For p (Z, θ|α), it uses the Laplace approximation with the property that the covariance matrix becomes diagonal for large K (number of topics). This approximation to the Dirichlet prior p (Z, θ|α) is results in the distribution over the softmax variables as a multivariate normal with the mean μ′ and covariance matrix σ′ that are represented in Equations (4) and (5) respectively according to literatures [28] and [29]. $μ_{k}^{'} = \log α_{k} - \frac{1}{K} \sum_{i = 1}^{K} \log α_{i}$ (4) $σ_{kk}^{'} = \frac{1}{α_{k}} (1 - \frac{2}{K}) + \frac{1}{K^{2}} \sum_{i = 1}^{K} \frac{1}{α_{i}}$ (5)

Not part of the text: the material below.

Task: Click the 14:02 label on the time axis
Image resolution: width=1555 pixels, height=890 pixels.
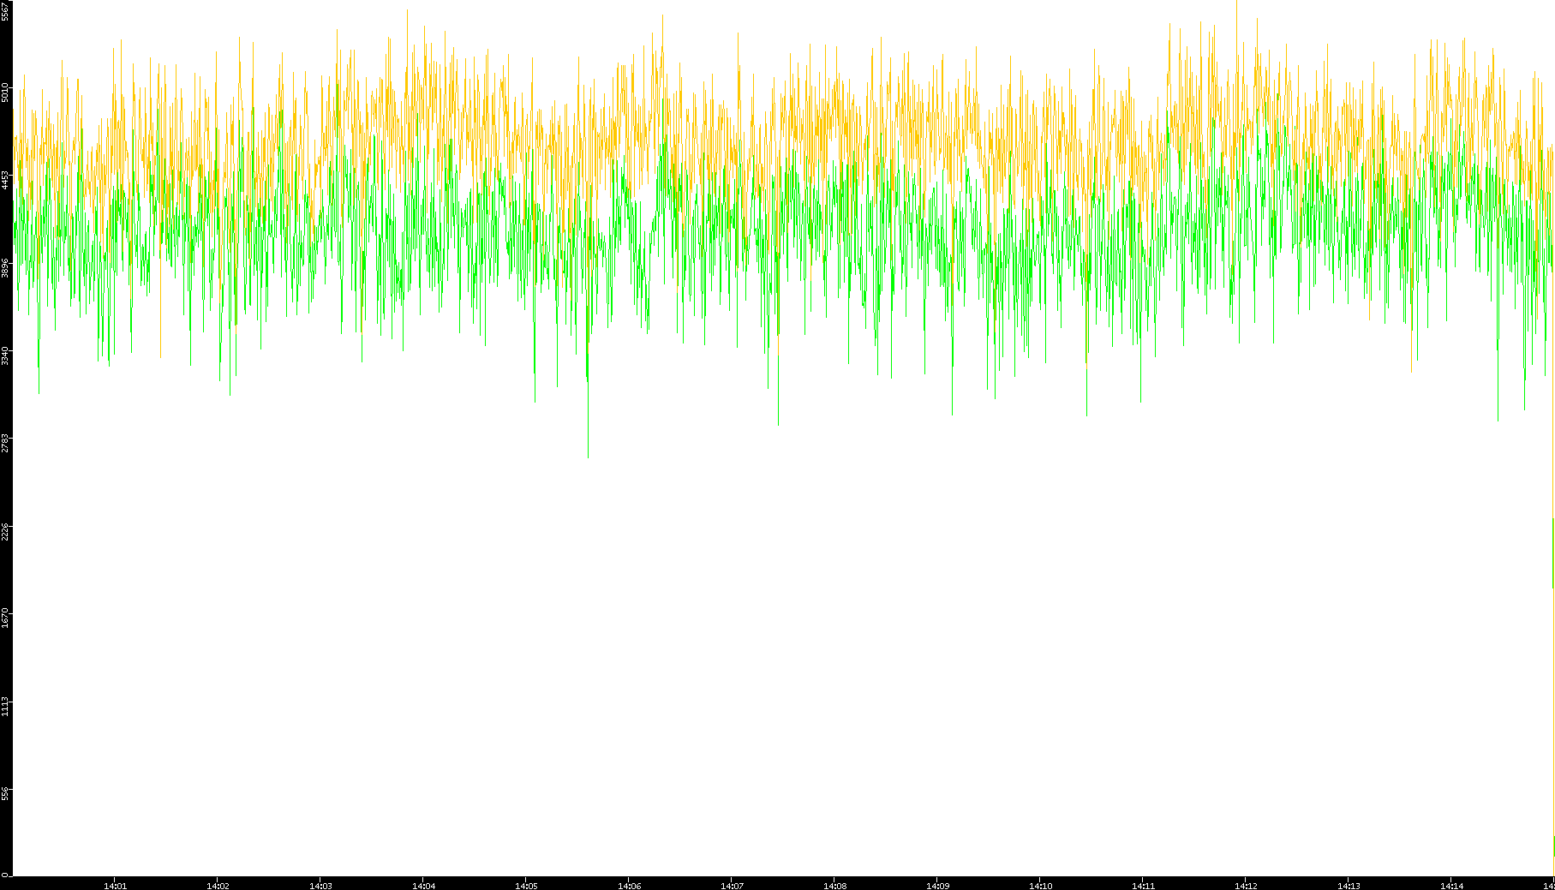Action: (218, 885)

As loss function, the final variational target is shown in Equation (6).

$\begin{matrix} L (Θ) & = E_{Q (θ | μ, σ)} [logp (\tilde{X} | Z; θ)] \\ - KL [q (θ, Z | Φ, γ) | | p (Z, θ | α)] \\ = E_{Q (θ | μ, σ)} [logp (\tilde{X} | Z) p (Z | θ) p (θ | α)] \\ - KL [q (θ, Z | Φ, γ) | | p (Z, θ | α)] \\ = E_{Q (θ | μ, σ)} [logp (\tilde{X} | Z) p (Z | θ) λ (μ + σ * ɛ)] \\ - \frac{1}{2} {\log \frac{| σ' |}{| σ |} - K + tr (σ'^{- 1} σ) \\ + {(μ^{'} - μ)}^{T} σ'^{- 1} (μ^{'} - μ)} \end{matrix}$ (6)

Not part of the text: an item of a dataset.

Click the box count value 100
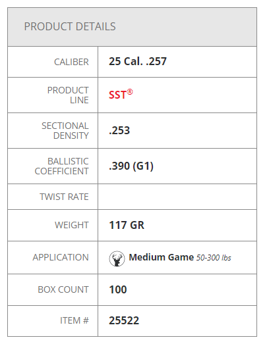Screen dimensions: 269x346 117,289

The topic model is considered from a statistical point of view and often ignores the semantic relationship between words. In this paper, Word2Vec is used to enhance the semantic of the topic model. This paper adopts Skip-gram model to predict the contexts of a given target-word. The specific generation method can be referred to the literatures [30]. A word similarity matrix is obtained by calculating the cosine similarity between word vectors.

Some semantically relevant words can be used to instead the words that are irrelevant to the topics. During the training process of the topic model, this paper uses non-parametric sampling method. The relevance of word w_j and topic k is denoted by Correlation (w_j, z = k), which is shown in equation (7).

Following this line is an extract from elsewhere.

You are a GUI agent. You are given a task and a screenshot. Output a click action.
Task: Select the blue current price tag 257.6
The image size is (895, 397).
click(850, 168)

$\begin{matrix} Correlation (w_{j}, z = k) \\ = \frac{p (z = k) p (w_{j} | z = k)}{\sum_{i = 1}^{K} p (z = i) p (w_{j} | z = i)} \\ * \frac{p (w_{j} | z = k)}{\sum_{j = 1}^{N} p (z = i) p (w_{j} | z = k)} \end{matrix}$ (7) where $\frac{p (z = k) p (w_{j} | z = k)}{\sum_{i = 1}^{K} p (z = i) p (w_{j} | z = i)}$ is the probability of word w_j in topic k, K is the number of topics, $\frac{p (w_{j} | z = k)}{\sum_{j = 1}^{N} p (z = i) p (w_{j} | z = k)}$ is the proportion of word w_j in topic k, N is the number of words in topic k. The higher value of Correlation (w_j, z = k) indicates the more relevance of word w_j and topic k.

This paper chooses the word w_j that is the largest proportion of the topic k, then the word w_i is sampled by equation (8).

$\begin{matrix} Semantic (w_{i}) = (Correlation (w_{j}, z = k) \\ - Correlation (w_{i}, z = k)) * sim (w_{i}, w_{j}) \end{matrix}$ (8) where sim (w_i, w_j) is from the word similarity matrix.

It should be noted that the Skip-gram model is not introduced for each iteration until topic model becomes stable. If the Skip-gram model is introduced at the beginning, topic model may not converge.

3.2 Query expansion

The optimal extension word is chosen by the topic similar of words in topic model. In the topic model, if the KL distance between the topic distributions of two words is smaller, the two words are considered to have a higher similarity. At the same time, query expansion combines with user profile that is considered as a technique to measure the degree a user is interested in a feature (tag). Based on the above illustrations, the following assumptions is proposed.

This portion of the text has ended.